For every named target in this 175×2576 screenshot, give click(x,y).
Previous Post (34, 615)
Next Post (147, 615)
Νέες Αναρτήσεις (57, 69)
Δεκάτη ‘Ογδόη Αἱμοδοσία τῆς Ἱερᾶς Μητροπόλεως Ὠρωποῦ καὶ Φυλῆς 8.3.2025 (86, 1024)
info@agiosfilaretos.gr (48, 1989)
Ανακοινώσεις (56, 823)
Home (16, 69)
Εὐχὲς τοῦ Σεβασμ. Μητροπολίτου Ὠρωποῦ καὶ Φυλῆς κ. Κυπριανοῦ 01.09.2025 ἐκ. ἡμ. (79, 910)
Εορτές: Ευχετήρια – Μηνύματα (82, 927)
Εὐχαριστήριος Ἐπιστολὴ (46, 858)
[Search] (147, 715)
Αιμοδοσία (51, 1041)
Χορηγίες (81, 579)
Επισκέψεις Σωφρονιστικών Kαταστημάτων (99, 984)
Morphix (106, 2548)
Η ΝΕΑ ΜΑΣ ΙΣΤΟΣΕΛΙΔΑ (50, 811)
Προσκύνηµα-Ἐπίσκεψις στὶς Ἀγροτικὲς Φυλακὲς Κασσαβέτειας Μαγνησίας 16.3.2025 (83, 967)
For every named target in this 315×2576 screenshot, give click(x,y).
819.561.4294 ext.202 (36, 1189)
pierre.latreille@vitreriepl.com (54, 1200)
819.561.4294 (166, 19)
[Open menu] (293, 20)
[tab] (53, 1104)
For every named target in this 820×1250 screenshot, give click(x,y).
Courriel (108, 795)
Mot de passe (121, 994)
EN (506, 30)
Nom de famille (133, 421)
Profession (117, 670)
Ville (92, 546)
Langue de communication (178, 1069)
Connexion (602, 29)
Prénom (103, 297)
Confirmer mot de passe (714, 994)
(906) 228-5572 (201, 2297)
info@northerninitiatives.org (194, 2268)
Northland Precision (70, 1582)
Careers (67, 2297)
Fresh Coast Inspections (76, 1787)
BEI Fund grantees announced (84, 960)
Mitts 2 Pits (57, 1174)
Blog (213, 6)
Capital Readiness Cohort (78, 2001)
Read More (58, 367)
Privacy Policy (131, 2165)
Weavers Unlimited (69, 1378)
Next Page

▸ **Description of the task**
Repeat the records above in full, character for character.

▸ **Solution for this task**
For every named target in this 175×2576 screenshot, give click(x,y).
Previous Post (34, 615)
Next Post (147, 615)
Νέες Αναρτήσεις (57, 69)
Δεκάτη ‘Ογδόη Αἱμοδοσία τῆς Ἱερᾶς Μητροπόλεως Ὠρωποῦ καὶ Φυλῆς 8.3.2025 (86, 1024)
info@agiosfilaretos.gr (48, 1989)
Ανακοινώσεις (56, 823)
Home (16, 69)
Εὐχὲς τοῦ Σεβασμ. Μητροπολίτου Ὠρωποῦ καὶ Φυλῆς κ. Κυπριανοῦ 01.09.2025 ἐκ. ἡμ. (79, 910)
Εορτές: Ευχετήρια – Μηνύματα (82, 927)
Εὐχαριστήριος Ἐπιστολὴ (46, 858)
[Search] (147, 715)
Αιμοδοσία (51, 1041)
Χορηγίες (81, 579)
Επισκέψεις Σωφρονιστικών Kαταστημάτων (99, 984)
Morphix (106, 2548)
Η ΝΕΑ ΜΑΣ ΙΣΤΟΣΕΛΙΔΑ (50, 811)
Προσκύνηµα-Ἐπίσκεψις στὶς Ἀγροτικὲς Φυλακὲς Κασσαβέτειας Μαγνησίας 16.3.2025 (83, 967)
For every named target in this 315×2576 screenshot, give click(x,y).
819.561.4294 ext.202 (36, 1189)
pierre.latreille@vitreriepl.com (54, 1200)
819.561.4294 (166, 19)
[Open menu] (293, 20)
[tab] (53, 1104)
For every named target in this 820×1250 screenshot, give click(x,y).
Courriel (108, 795)
Mot de passe (121, 994)
EN (506, 30)
Nom de famille (133, 421)
Profession (117, 670)
Ville (92, 546)
Langue de communication (178, 1069)
Connexion (602, 29)
Prénom (103, 297)
Confirmer mot de passe (714, 994)
(906) 228-5572 (201, 2297)
info@northerninitiatives.org (194, 2268)
Northland Precision (70, 1582)
Careers (67, 2297)
Fresh Coast Inspections (76, 1787)
BEI Fund grantees announced (84, 960)
Mitts 2 Pits (57, 1174)
Blog (213, 6)
Capital Readiness Cohort (78, 2001)
Read More (58, 367)
Privacy Policy (131, 2165)
Weavers Unlimited (69, 1378)
Next Page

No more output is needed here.